もちろん「死」は常に身近に存在し、その恐怖と闘いながら生きているかもしれない。ロビンも捕まったままだったら後は死を待つだけという恐怖がそこにはあったのだろう。ただ、それ以上に助けに来てくれたルフィ達ともっと生きていきたい、一緒に海に冒険に行きたいという思いが「生ぎたいっ!」という言葉に表現されているのではないだろうか。(本当のところは尾田先生のみぞが知る。)ロビンはこの瞬間はまさしく、「生きたいから生きている」状態なのだ。

であるならば、「人は、生きたいから生きるのか、死ぬのが怖いから生きるのか」という問いは二者択一的に考えるのではなく、生きるという行為の持つ二面性を表現していると考えるべきなのではないか。

人は「死」という誰しもに訪れる終わりがあるから、生きたいと思い、生き続けるからこそ、「死」という終わりが訪れる。つまり「死」と「生」は表裏一体の関係であるというのが、この問いが突きつける人が生きることの本質だと思う。

「人は、生きたいから生きるのか、死ぬのが怖いから生きるのか」という問いは「人は、死に向かいながらも、生きたいから生きている」と伝えているのだ。

”SEOBOK”な問い

「人は、生きたいから生きるのか?死ぬのが怖いから生きるのか?」

この問いが映画「SEOBOK/ソボク」の本題であるわけではないと思うが、この問いを”SEOBOK”な問いとして話を進めてきたのは、”ソボク”という存在の描かれ方がある種、二者択一な世界へのアンチテーゼのように感じたからだ。

特に生きることしか選択することの出来ない生き方には息苦しさを感じた。
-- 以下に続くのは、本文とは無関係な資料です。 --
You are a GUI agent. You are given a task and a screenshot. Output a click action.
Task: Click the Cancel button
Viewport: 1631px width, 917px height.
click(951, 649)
そのような極端な存在は最終的には人類の脅威としても描かれていた。どっちかではなく、どっちもあってどっちも良い、そんな世界観を「死」を題材にして伝えたかったのではないだろうか。少なくとも私はそんな感じがした。

映画「SEOBOK/ソボク」が全体を通して伝えたいのは、「人は、生きたいから生きる、死ぬのが怖いから生きる」という“ソボク”な生き方ではなく、「人は、死に向かいながらも、生きたいから生きている」という”SEOBOK”な生き方なのだ。

私はそんな”SEOBOKな生き方をしていこうと思う。

個人の見解

「SEOBOK/ソボク」という映画を見て感じたことを文章にしている。もしかした映画を見終わった後に感じた感覚が強すぎて、映画の内容全体が自分の中でその感覚ありきな物語に書き換えられているかもしれない。

でもそれで良い。

今感じていることを文章化しているだけなので。次に「SEOBOK /ソボク」を見たときは全く違う解釈をすることもあるだろう。そもそもそういうものだと思って映画も見ているし、noteも書いているので、たまたまこのnoteに出会って読んでくださった方もそんな感じで、楽しんでいただけると嬉しいです。

※あくまで個人の見解です。 こんな註釈が必要な世の中なのでね。

東京オリンピック2020も始まりました。賛否両論、“ソボク”な問いはここにもある。